L’AUD/USD a repris sa baisse après avoir buté à proximité de la zone d’offre de 0,7180, glissant vers un nouveau plus bas hebdomadaire autour de 0,7135 durant la séance européenne, malgré un dollar américain légèrement plus faible. Le pétrole brut a cédé du terrain, les marchés intégrant des progrès prudents dans les discussions diplomatiques entre les États-Unis et l’Iran, ce qui a atténué les craintes de perturbation de l’offre énergétique. Ce repli a contribué à faire baisser les rendements des bons du Trésor américain, pesant sur le billet vert, mais la paire a trouvé peu de soutien, les anticipations de nouveaux tours de vis de la Banque de réserve d’Australie (RBA) s’étant estompées.
Les données australiennes ont confirmé ce changement.

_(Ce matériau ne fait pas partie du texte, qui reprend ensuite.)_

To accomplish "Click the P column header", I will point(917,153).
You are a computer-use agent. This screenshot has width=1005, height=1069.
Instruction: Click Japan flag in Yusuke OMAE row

Le Bureau australien des statistiques (ABS) a indiqué que l’IPC global a ralenti à 4,2% sur un an en avril, contre 4,6% en mars ; dans le même temps, le taux de chômage a augmenté à la surprise générale à 4,5% et l’emploi a reculé. Les opérateurs n’intègrent qu’environ 10% de probabilité d’une hausse en juin, le scénario privilégié étant un statu quo ou une seule hausse de 25 points de base plus tard dans l’année. Le risque géopolitique demeure un facteur déterminant, alors que Washington et Téhéran s’opposent sur le programme nucléaire et le détroit d’Ormuz, et que de nouvelles attaques américaines contre l’Iran ont entamé les espoirs de mettre fin à une guerre vieille de trois mois. Les marchés escomptent également au moins une hausse de 25 pdb de la Fed en 2026, maintenant une pression baissière alors que l’attention se porte sur des niveaux sous 0,7100.
Divergence de politique monétaire et faiblesse des données australiennes
Nous estimons que le dollar australien devrait rester sous pression après son incapacité à conserver des gains autour de 0,7180. Cette faiblesse s’explique par l’élargissement de l’écart de politique monétaire entre une RBA hésitante et une Réserve fédérale américaine (Fed) plus déterminée. Nous nous positionnons donc en faveur d’une poursuite du repli de la paire AUD/USD au cours des prochaines semaines.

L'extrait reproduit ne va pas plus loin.